The Sandton financial district presents a different dimension of the same issue. Financial services firms operating out of towers along West Street and Alice Lane Road routinely handle scanned compliance documents — FICA submissions, proof-of-address files, identity copies — that arrive in duplicate from multiple client-facing channels. The South African Financial Intelligence Centre's digital compliance requirements, updated in 2023, increased the volume of mandatory document uploads, but did not mandate deduplication standards at point of ingestion. That gap has left back-office storage teams managing redundant files manually.
What Johannesburg Organisations Are Doing About It
Automated deduplication software has been commercially available for years, but uptake among Johannesburg's public sector bodies has been slow. Tools such as dupeGuru, VisiPics, and enterprise-grade solutions from vendors including Veritas and Commvault can scan image libraries and flag or remove duplicates based on hash-matching — a process that compares the underlying data of each file rather than just the filename. A hash-match scan across a 1-terabyte library can typically complete in under two hours on standard server hardware.
The City of Johannesburg's Group Information and Communications Technology directorate has piloted cloud rationalisation exercises in previous financial years, targeting the Pikitup waste management records and the Joburg Water billing archive. Neither pilot has published formal deduplication savings figures, but cloud cost reduction featured in the 2025/26 municipal budget speech as a stated efficiency target.

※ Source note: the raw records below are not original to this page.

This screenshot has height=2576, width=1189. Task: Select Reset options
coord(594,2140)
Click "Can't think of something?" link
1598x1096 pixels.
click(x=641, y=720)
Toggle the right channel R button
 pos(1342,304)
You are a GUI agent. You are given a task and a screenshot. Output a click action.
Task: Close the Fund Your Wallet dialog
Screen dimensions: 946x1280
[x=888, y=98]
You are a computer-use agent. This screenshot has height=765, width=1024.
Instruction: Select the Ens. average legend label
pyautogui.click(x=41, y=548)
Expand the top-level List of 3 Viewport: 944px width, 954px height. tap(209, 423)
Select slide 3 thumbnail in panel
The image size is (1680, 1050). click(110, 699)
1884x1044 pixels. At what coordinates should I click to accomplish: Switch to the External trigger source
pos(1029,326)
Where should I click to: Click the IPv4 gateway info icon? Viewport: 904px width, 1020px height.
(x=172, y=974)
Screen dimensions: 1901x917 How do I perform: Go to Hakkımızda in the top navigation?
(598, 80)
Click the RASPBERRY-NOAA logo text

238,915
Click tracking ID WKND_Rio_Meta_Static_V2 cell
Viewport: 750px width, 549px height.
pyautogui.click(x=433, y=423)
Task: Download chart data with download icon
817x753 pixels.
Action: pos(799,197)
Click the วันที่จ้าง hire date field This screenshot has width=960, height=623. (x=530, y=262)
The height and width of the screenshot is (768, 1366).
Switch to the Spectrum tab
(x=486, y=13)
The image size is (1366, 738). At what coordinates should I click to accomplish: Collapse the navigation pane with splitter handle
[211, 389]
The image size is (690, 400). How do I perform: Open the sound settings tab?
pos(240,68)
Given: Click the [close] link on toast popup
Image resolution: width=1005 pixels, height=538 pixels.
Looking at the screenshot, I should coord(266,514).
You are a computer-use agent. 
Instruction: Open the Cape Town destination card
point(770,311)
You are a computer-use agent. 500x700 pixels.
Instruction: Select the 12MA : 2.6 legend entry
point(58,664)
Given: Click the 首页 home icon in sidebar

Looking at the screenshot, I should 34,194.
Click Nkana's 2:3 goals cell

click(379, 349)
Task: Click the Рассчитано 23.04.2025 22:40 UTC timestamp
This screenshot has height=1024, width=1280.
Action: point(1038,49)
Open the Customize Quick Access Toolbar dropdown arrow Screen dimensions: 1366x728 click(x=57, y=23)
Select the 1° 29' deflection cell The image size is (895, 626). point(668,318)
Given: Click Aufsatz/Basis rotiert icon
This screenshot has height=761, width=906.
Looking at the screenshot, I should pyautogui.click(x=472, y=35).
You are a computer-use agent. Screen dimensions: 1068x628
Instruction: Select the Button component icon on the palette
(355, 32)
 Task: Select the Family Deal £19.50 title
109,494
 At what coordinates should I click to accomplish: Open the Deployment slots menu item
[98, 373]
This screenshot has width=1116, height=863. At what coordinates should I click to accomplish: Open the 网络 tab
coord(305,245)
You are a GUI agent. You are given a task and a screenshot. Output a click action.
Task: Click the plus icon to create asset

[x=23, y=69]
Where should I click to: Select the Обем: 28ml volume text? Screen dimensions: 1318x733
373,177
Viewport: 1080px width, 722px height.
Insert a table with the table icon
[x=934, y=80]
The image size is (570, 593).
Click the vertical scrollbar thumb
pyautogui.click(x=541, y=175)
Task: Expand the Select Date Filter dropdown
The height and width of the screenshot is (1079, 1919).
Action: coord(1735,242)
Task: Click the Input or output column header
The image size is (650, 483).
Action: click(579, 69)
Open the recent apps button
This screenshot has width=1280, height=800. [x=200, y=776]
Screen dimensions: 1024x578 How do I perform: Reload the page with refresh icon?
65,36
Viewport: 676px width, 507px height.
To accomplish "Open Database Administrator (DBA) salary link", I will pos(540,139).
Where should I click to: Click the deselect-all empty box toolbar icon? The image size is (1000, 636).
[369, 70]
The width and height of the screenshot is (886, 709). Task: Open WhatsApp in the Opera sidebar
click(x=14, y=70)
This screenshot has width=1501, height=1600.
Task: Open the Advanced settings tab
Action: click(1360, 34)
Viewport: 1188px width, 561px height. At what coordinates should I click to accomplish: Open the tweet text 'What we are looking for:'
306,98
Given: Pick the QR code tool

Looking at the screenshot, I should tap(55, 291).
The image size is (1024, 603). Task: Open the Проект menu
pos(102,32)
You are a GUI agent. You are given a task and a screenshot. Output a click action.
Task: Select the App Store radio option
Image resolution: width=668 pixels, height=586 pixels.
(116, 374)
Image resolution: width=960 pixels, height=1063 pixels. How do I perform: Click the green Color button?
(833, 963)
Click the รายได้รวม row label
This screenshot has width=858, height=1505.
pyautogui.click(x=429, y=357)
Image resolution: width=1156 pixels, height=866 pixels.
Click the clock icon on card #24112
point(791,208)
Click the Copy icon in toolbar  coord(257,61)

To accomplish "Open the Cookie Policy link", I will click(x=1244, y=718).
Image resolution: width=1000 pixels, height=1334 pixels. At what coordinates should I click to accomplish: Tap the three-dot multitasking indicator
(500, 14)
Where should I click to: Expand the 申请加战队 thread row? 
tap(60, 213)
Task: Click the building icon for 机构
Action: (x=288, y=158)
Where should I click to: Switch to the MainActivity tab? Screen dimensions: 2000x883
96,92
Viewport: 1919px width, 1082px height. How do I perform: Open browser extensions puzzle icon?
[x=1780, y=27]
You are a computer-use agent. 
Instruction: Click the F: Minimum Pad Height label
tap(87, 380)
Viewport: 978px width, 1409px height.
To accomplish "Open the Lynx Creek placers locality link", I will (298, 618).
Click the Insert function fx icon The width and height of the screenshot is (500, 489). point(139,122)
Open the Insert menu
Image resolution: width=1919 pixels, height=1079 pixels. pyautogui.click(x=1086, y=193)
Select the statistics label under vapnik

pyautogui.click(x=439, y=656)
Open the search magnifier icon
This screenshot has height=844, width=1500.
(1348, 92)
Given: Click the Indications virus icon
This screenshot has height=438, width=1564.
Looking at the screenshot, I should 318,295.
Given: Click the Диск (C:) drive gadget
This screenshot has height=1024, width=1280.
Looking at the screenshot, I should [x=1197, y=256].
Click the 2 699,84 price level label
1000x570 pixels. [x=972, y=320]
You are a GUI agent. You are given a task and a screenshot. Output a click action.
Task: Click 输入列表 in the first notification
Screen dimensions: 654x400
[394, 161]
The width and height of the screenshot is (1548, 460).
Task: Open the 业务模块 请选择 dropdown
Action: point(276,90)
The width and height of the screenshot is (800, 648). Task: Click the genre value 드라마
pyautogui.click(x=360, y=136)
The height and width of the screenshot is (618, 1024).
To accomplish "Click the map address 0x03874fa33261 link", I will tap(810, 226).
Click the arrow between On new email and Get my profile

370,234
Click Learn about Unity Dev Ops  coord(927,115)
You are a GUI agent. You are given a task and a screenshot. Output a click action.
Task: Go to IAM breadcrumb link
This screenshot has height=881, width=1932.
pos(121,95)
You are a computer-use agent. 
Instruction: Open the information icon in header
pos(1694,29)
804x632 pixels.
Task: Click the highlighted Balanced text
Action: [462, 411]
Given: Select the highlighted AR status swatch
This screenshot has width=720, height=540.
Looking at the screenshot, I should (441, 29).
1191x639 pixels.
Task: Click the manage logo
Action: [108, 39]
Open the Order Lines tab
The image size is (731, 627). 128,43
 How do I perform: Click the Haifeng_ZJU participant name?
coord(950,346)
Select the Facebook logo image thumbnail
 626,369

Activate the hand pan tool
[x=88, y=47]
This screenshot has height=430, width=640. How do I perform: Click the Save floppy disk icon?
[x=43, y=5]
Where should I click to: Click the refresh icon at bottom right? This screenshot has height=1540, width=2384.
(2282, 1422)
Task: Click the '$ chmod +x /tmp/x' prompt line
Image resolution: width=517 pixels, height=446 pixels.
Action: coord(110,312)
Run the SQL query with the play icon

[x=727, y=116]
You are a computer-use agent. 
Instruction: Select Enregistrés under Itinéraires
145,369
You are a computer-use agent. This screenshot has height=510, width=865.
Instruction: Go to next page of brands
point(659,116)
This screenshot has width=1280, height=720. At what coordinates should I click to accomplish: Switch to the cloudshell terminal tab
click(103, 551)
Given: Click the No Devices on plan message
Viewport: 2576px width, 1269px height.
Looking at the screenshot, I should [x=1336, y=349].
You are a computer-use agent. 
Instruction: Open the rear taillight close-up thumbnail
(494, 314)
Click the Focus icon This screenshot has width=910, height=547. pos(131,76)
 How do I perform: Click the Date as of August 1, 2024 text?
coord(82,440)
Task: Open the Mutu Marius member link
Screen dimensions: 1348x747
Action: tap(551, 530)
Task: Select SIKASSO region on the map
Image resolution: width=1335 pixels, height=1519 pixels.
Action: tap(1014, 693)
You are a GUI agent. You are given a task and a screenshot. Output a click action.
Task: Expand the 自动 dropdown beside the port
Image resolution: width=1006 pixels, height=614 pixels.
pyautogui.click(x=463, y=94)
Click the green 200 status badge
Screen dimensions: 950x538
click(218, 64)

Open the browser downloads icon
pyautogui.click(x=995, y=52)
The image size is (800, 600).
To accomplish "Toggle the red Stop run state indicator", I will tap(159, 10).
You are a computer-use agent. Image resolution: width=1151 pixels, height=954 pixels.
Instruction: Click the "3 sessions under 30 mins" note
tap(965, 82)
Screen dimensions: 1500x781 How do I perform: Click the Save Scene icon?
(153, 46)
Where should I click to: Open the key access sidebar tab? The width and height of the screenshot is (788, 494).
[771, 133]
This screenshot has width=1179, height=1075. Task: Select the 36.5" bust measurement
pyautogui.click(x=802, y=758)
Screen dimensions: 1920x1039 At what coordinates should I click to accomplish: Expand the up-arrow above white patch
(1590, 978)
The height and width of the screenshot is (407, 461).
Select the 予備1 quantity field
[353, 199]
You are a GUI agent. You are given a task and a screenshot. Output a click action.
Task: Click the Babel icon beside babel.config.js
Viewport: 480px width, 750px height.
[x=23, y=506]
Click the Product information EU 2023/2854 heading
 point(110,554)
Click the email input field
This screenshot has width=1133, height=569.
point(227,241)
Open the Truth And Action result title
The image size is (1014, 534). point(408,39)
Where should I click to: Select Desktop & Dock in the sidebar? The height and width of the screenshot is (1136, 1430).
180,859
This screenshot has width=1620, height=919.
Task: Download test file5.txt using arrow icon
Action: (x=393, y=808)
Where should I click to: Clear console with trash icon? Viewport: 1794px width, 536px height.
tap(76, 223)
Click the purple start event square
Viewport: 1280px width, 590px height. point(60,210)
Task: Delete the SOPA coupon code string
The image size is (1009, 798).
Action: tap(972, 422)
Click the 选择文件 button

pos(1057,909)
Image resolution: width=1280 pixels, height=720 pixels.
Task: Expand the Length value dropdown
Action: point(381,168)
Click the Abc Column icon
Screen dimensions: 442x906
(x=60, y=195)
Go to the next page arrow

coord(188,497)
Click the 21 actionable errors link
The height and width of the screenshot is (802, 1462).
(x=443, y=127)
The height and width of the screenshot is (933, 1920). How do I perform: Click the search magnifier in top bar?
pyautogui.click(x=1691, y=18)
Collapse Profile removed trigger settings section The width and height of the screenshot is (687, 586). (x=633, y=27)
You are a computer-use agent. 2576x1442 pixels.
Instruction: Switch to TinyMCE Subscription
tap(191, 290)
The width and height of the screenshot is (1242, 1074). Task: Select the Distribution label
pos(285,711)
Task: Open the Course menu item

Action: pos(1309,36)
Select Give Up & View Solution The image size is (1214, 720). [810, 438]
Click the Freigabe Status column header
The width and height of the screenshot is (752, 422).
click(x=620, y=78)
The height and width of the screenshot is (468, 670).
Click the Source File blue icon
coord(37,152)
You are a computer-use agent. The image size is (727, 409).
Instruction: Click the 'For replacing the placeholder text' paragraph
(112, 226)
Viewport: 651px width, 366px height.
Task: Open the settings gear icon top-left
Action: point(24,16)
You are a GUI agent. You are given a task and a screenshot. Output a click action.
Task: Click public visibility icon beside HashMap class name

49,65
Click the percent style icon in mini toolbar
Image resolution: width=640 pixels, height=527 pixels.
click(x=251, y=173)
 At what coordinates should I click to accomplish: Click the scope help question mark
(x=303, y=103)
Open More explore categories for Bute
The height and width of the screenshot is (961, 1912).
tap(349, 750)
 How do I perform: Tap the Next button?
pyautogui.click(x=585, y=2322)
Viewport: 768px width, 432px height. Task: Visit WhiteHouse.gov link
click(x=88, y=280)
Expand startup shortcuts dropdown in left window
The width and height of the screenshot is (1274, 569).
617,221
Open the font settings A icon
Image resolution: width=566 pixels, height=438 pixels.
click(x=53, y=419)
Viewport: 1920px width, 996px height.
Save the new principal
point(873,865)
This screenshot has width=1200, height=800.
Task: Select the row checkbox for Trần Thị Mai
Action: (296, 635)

For individual businesses, the practical fix is less complicated than it sounds. Running a free tool like dupeGuru across a local drive takes under an hour for most small traders. Setting file-naming conventions before uploading — using product codes rather than camera-assigned filenames like IMG_4872 — prevents most duplication from occurring in the first place. Google Drive's built-in storage analyser, accessible through any browser, flags obvious duplicates at no additional cost.
The broader lesson for Johannesburg's digitising economy is straightforward: storage is not free, and the cost of ignoring duplicate data compounds month by month. With load shedding pressures having already forced many businesses onto cloud infrastructure — removing the option of simply buying another physical hard drive — disciplined image management is no longer optional housekeeping. It is a line item that will keep showing up on the invoice until someone runs the scan.